● **Records for pointing at text and elements**:
____

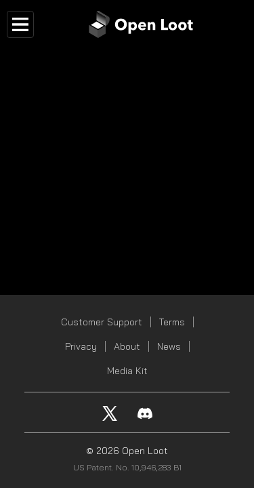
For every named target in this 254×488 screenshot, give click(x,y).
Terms (172, 322)
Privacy (81, 346)
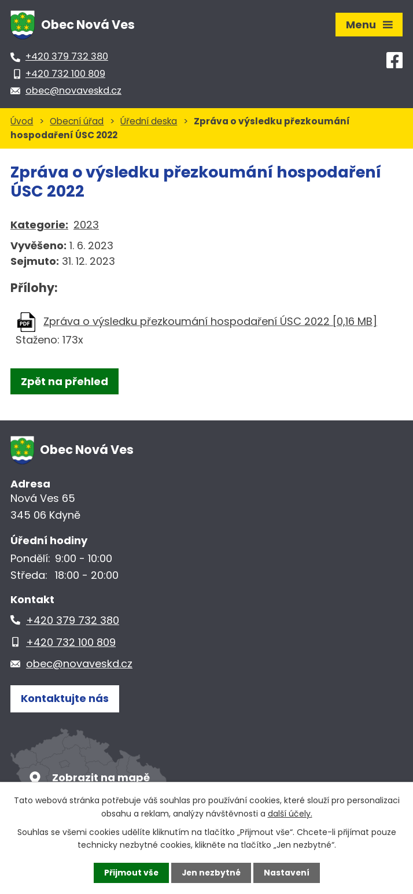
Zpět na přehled (64, 381)
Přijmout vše (129, 872)
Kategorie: (39, 224)
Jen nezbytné (210, 872)
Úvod (21, 121)
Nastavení (287, 872)
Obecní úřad (77, 121)
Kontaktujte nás (65, 699)
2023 (86, 224)
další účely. (290, 813)
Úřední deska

____

● **What needs to be done**: Copy every one of the lines above word for word, but leave the pictures out.

● **Worked answer**:
For every named target in this 254×488 screenshot, give click(x,y).
Terms (172, 322)
Privacy (81, 346)
Zpět na přehled (64, 381)
Přijmout vše (129, 872)
Kategorie: (39, 224)
Jen nezbytné (210, 872)
Úvod (21, 121)
Nastavení (287, 872)
Obecní úřad (77, 121)
Kontaktujte nás (65, 699)
2023 (86, 224)
další účely. (290, 813)
Úřední deska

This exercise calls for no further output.